Oxfam also criticised the way aid was distributed in Afghanistan, saying that too much was provided in ways that were ineffective or inefficient.

In a report, prepared for a UK parliamentary committee, it concluded that too much aid was absorbed by “profits for companies” or “subcontractors” or spent on high salaries and living expenses for “expatriate staff.”

The UN High Commissioner for Human Rights, Louise Arbour, has also felt the need to make public her alarm at the number of civilian casualties caused by international forces in Afghanistan.

Speaking to the BBC in Kabul, at the end of a six-day visit to the country this month, Arbour said the casualties were eroding public trust.

She criticised insurgents for using suicide bombings and human shields, but said public opinion was clear—there was a higher expectation of international forces to do everything possible to avoid killing or injuring civilians.

“In public opinion...there’s an expectation, in a sense higher expectations on behalf of international forces.
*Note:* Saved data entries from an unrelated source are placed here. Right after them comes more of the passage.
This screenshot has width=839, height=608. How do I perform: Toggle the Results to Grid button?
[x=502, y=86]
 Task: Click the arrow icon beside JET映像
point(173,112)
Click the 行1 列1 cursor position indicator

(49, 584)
That being said, the legal standard is exactly the same.”

The commissioner later raised concerns about whether ISAF was turning detainees over to torture in Afghan custody.
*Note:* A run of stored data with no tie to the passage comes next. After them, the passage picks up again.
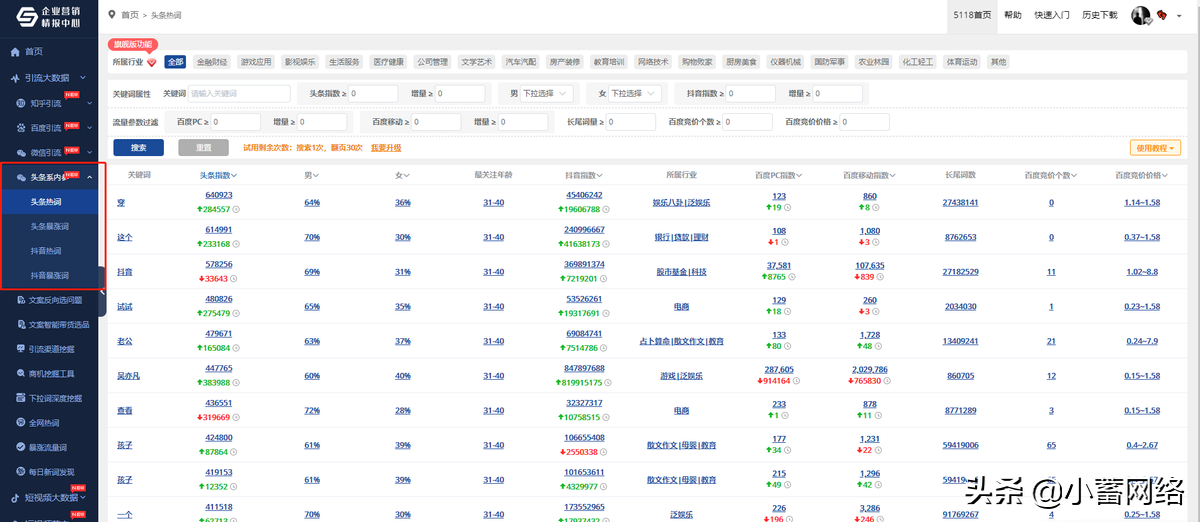Image resolution: width=1200 pixels, height=522 pixels.
Task: Select the 金融财经 industry filter tag
Action: 212,62
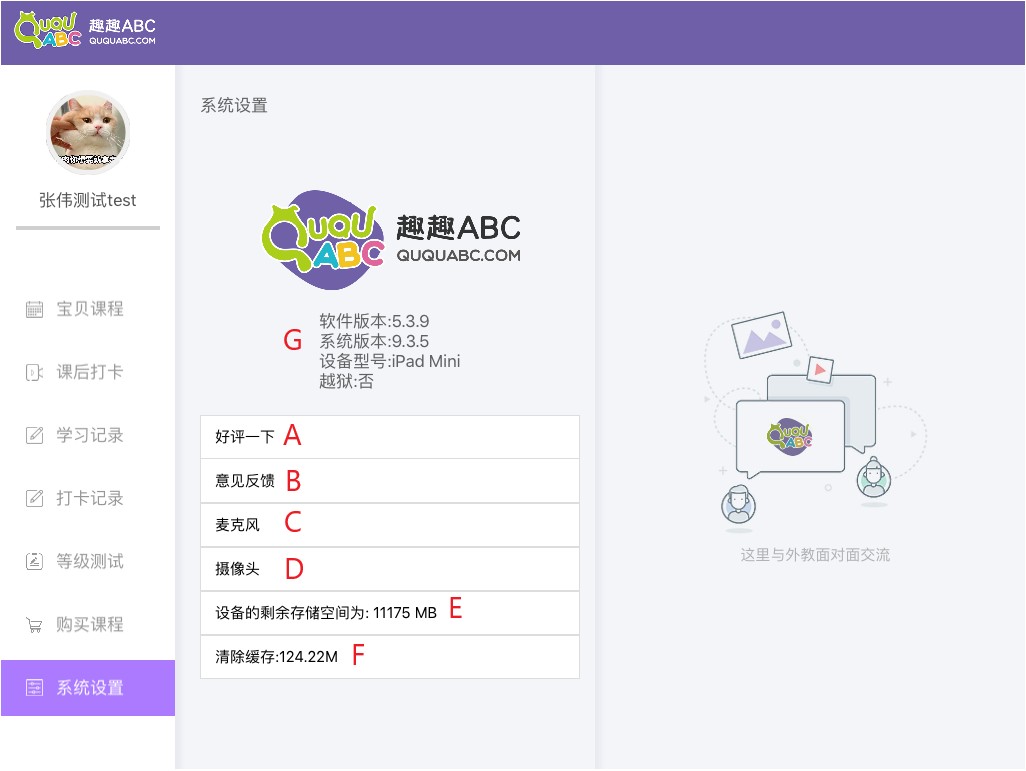Click the username 张伟测试test
Viewport: 1026px width, 771px height.
[88, 200]
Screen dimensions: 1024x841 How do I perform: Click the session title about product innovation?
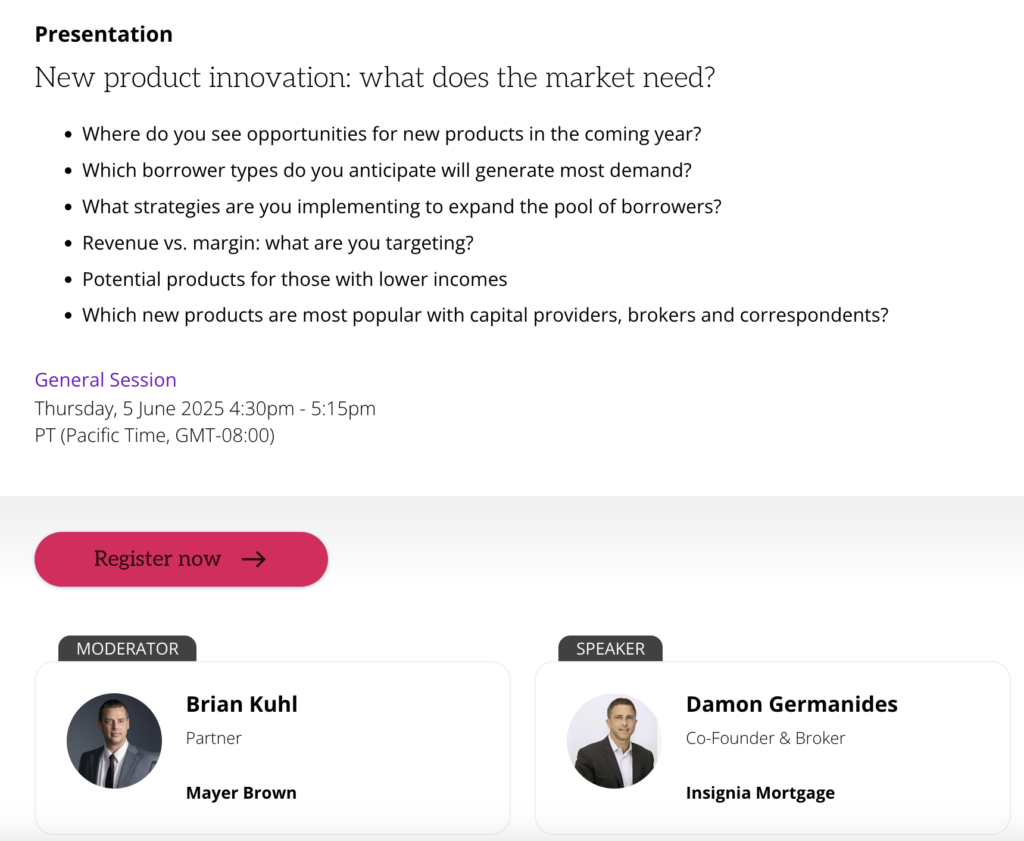click(x=375, y=78)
“I think it’s really critical that this issue be looked at, and ISAF collectively, the NATO command, should also take ownership of that issue.
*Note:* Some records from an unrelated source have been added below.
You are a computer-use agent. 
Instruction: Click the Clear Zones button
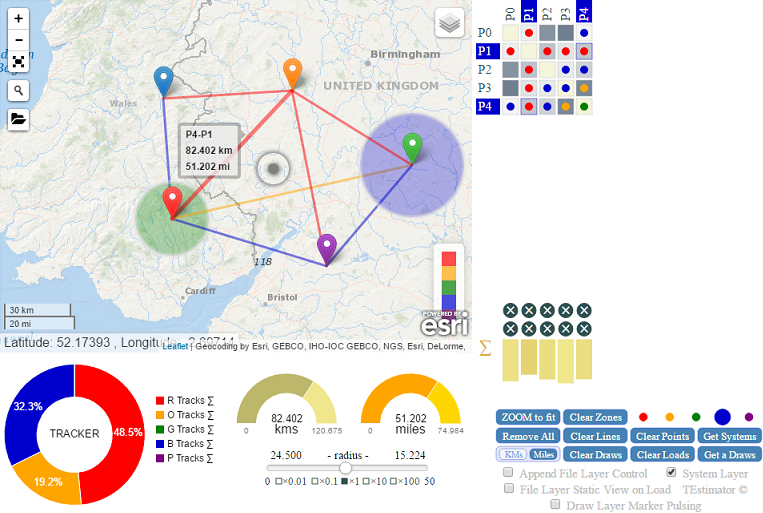click(597, 417)
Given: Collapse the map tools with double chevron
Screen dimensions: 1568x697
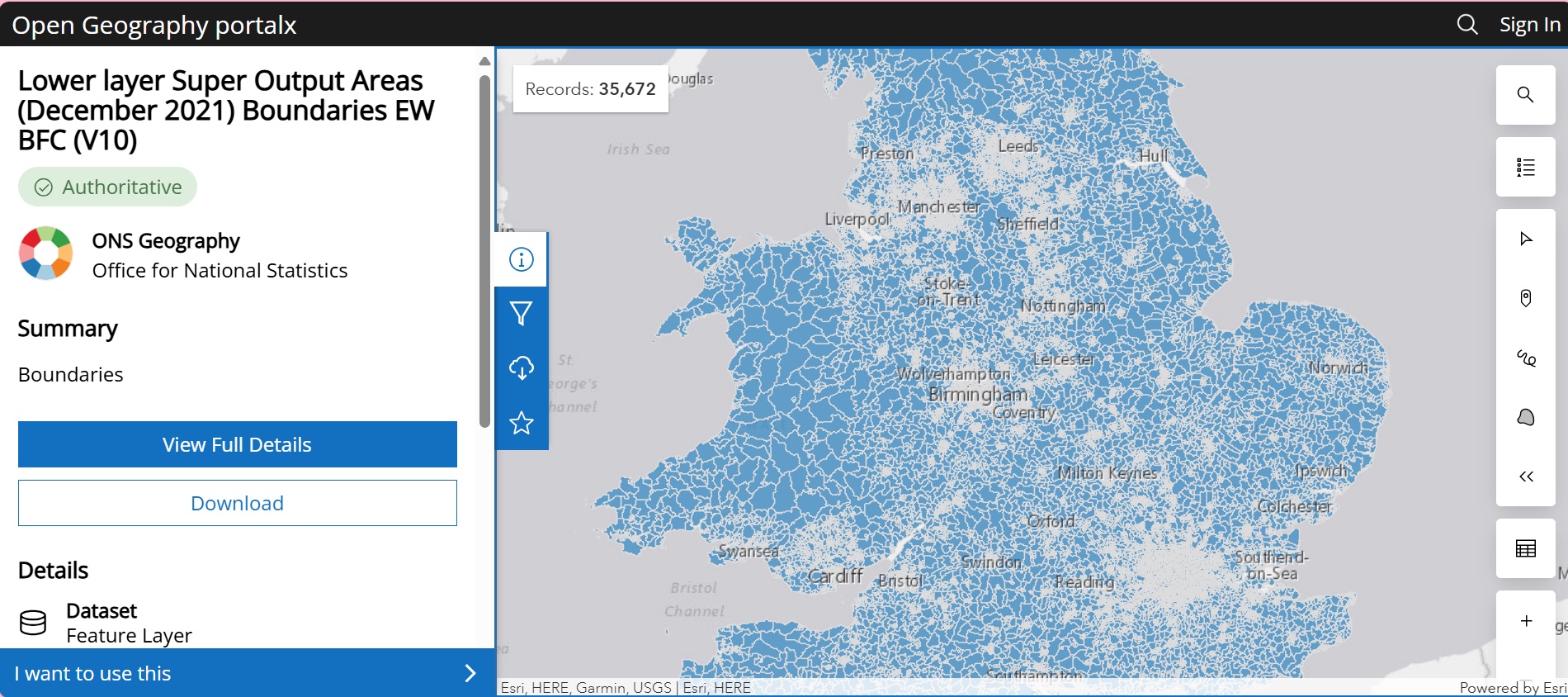Looking at the screenshot, I should (x=1525, y=477).
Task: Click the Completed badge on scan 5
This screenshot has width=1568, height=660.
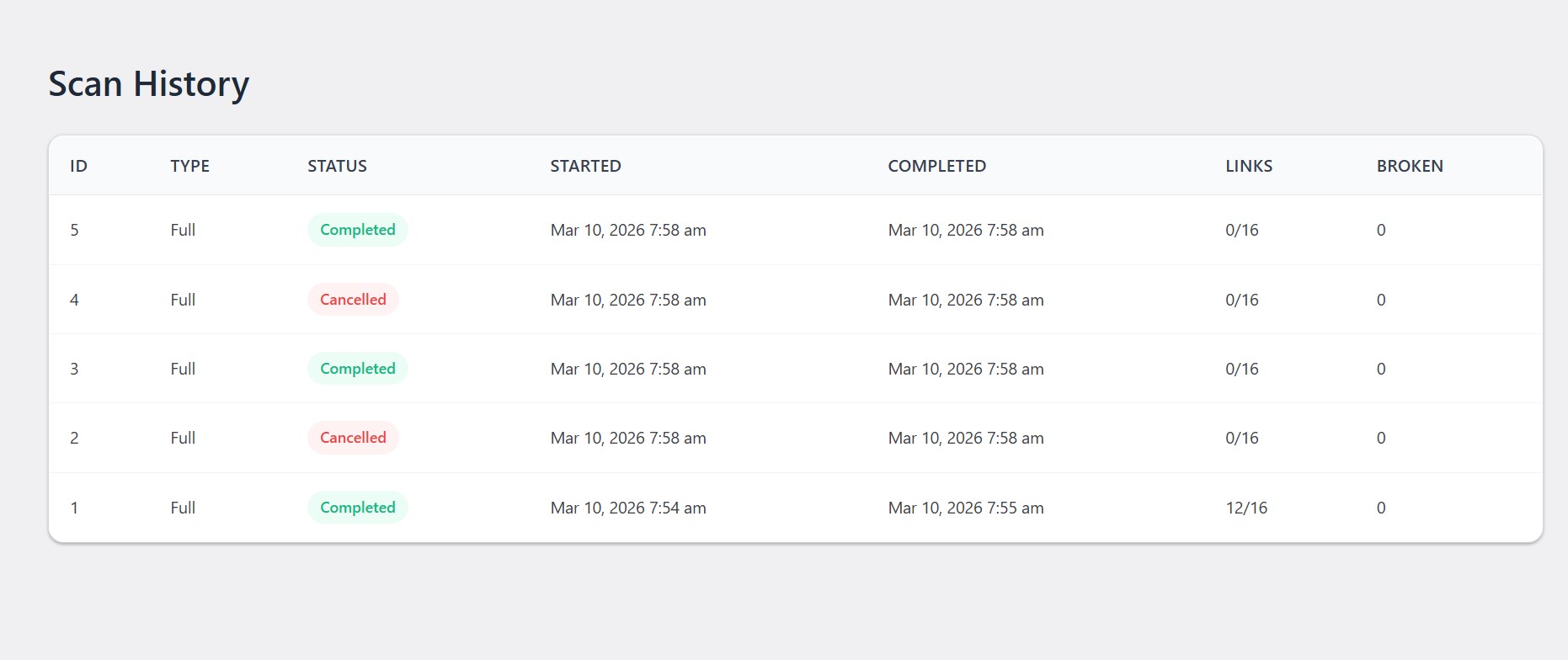Action: (357, 229)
“So far it’s been left to the various troop-contributing governments to deal with the issue as they saw fit,” she added.

“Their international obligations...mean that anybody they take into detention, they have a responsibility not to turn over if there is a risk of torture, and I think the documentation now shows there is a considerable risk.”

NATO head Jaap de Hoop Scheffer sought to respond to the accumulating criticism—after a meeting with Karzai—by repeating the previous mantra: that NATO forces had changed their procedure to reduce the threat to civilians.

According to BBC News Kabul correspondent David Loyn, “The meeting comes amid growing concern in several member countries about the continued commitment to Afghanistan.

“Scheffer referred directly to the increasing questions being asked about the Afghan deployment in some NATO member countries, saying there was a need to win hearts and minds back home.”

Finally, Scheffer simply appealed for “understanding” on the issue and said there was no “moral equivalent” between the civilians killed by the Taliban and those killed by NATO.

It is clear that both NATO and Karzai fear a backlash from recent events. There have been a number of demonstrations in recent weeks.

Whatever the final findings into the incident, it throws into sharp relief the total disregard the Western-backed government and its functionaries have for the lives of ordinary Afghans.

The incident occurred in the normally “peaceful”’ north, raising the spectre of the spread of instability and the insurgency to that area.

The Taliban denied responsibility for the blast, but former mujahedin were involved—which also raises another issue that is just as explosive. So far, occupation forces have relied heavily on bringing former mujahedin and assorted warlords into the so-called democratic process (bribery with money, power and land by US authorities, to be precise) in order to hold an uneasy peace while they seek to pick off the Taliban militia. If this arrangement is showing signs of unravelling, then Afghanistan could witness a huge escalation of occupation-inspired violence.